Dari informasi yang diperoleh tampaknya pemerintah Malaysia tidak tahu-menahu. Tapi ini merupakan karya
suatu production house. Judul: “Deplu: Ada Upaya Korektif dari Pihak Malaysia”
Iklan dari Discovery sudah dicabut, mereka akan mencabutnya hari ini dan tidak akan menayangkan
kembali. Judul: “Discovery Channel Cabut Iklan Tari Pendet Malaysia”
Dari kutipan berita tersebut, kelihatan bahwa segala hal mengarah pada keseriusan pemerintah Malaysia dalam menyelesaikan tuduhan pengklaiman
kebudayaan milik Indonesia. Terlebih ketika Discovery Channel mencabut Iklan Tari Pendet Malaysia. Keputusan ini diambil agar hubungan bilateral antara
Indonesia dengan Malaysia tidak terganggu. Jadi kasus pengklaiman budaya sudah tidak ada lagi.

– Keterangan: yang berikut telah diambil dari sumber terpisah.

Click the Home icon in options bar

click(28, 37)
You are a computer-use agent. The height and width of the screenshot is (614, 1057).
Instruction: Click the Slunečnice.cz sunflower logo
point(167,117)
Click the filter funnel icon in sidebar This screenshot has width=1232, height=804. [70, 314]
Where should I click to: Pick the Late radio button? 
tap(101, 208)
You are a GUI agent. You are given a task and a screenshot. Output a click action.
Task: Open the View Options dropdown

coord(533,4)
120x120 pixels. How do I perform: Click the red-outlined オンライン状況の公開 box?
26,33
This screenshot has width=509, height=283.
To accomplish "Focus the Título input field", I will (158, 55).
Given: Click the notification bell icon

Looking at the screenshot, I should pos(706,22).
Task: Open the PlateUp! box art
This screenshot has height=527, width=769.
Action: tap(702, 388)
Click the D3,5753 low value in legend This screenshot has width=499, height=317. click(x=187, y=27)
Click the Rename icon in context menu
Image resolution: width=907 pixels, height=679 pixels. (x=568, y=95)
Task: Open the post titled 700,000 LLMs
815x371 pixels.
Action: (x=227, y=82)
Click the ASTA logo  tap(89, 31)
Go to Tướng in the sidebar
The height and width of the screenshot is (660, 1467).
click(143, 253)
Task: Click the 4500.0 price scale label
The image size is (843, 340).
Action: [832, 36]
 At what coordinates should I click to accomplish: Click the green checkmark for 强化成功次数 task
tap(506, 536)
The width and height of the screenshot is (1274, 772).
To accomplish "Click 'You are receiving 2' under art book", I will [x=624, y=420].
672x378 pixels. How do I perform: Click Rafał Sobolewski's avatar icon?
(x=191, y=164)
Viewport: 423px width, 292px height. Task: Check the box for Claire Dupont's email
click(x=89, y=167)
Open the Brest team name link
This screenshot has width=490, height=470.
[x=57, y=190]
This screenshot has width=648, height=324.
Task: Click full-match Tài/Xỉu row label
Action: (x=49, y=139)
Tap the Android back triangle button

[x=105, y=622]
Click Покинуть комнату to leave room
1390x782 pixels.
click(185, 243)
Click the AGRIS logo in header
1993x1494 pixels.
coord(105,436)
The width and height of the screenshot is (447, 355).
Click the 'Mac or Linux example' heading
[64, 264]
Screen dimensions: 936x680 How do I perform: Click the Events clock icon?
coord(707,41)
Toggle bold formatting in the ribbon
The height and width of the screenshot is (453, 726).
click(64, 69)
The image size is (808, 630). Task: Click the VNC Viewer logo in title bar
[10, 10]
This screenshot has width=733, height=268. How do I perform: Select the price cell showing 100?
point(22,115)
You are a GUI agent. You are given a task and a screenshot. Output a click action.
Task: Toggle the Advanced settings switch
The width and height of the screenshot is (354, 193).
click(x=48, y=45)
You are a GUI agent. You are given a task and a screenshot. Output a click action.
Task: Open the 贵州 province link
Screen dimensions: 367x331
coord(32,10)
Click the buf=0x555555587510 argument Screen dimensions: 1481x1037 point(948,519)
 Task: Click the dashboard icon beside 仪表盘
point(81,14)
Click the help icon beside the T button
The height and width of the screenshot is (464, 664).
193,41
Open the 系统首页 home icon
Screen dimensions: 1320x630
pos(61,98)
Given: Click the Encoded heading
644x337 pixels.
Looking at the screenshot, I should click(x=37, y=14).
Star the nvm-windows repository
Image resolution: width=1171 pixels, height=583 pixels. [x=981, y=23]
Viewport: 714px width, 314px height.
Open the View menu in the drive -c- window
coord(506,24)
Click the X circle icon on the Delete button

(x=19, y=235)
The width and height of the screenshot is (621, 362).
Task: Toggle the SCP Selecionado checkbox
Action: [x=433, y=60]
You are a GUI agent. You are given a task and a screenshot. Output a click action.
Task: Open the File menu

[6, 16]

Make Moral Judgement. Dari pemberitaan yang ditulis Detik.com dapat
ditarik suatu penilaian moral atas tuduhan atas pengklaiman kebudayaan milik Indonesia, dalam hal ini meliputi pemerintah Malaysia dengan production house
PH dan pemerintah Indonesia. Penilaian atas pemerintah Malaysia dengan production house PH. Pertama, kurangnya pemahaman bahwa kebudayaan tiap
negara itu pasti berbeda. Karena dalam hal publikasi seni budaya, ternyata Malaysia yang satu rumpun budaya dengan Indonesia sangat proaktif dengan
melakukan berbagai cara dalam mempromosikan budayanya. Tak dapat dipungkiri sekilas banyak kemiripan tentang kebudayaan dari kedua negara ini.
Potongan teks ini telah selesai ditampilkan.